Produce a copy of every line in the records that holds the string "agent".
———
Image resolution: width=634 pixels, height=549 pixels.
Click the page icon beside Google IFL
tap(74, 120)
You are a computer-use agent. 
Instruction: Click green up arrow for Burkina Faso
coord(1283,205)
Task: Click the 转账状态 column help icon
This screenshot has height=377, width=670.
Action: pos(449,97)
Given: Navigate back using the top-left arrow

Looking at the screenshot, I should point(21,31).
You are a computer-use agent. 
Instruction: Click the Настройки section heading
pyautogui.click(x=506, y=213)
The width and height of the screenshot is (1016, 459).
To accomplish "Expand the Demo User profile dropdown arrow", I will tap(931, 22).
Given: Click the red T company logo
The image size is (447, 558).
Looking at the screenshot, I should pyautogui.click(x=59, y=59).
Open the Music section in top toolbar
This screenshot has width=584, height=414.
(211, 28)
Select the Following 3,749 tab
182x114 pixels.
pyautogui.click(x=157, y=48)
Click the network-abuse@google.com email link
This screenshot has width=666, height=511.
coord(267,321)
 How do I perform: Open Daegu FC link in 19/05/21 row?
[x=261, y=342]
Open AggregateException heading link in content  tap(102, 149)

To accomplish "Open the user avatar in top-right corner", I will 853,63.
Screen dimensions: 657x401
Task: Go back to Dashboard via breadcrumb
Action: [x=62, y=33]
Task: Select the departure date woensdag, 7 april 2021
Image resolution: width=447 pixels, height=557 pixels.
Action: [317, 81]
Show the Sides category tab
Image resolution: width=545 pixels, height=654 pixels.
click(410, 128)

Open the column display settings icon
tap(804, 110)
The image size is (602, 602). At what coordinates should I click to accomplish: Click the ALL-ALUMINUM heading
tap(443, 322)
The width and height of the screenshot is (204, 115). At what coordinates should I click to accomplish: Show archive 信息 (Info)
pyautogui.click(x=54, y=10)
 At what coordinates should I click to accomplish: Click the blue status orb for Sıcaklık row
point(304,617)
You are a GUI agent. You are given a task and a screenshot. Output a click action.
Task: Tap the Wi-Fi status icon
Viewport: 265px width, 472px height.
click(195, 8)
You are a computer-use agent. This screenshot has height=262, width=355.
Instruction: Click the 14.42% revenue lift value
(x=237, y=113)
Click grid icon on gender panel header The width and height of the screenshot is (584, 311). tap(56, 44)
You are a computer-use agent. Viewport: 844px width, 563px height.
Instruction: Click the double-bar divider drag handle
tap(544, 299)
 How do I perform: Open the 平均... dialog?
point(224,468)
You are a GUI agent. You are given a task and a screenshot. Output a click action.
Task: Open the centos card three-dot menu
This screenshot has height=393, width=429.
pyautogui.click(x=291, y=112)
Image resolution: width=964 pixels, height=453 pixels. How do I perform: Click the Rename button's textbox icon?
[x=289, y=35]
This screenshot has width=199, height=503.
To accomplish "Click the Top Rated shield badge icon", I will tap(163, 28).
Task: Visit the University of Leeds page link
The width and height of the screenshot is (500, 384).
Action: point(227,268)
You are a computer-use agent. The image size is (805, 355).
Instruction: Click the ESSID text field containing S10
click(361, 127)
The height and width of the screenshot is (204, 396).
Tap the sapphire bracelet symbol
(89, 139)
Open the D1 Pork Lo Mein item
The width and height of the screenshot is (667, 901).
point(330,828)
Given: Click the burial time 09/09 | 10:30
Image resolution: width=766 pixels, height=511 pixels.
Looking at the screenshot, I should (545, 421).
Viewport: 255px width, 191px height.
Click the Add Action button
———
Answer box
You are a computer-use agent. 
You are a computer-use agent. 
You are a GUI agent. You are given a task and a screenshot. Output a click action.
You are a computer-use agent. This screenshot has height=262, width=355.
You are a computer-use agent. Viewport: 844px width, 563px height.
You are a GUI agent. You are given a task and a screenshot. Output a click action.
You are a computer-use agent. The image size is (805, 355).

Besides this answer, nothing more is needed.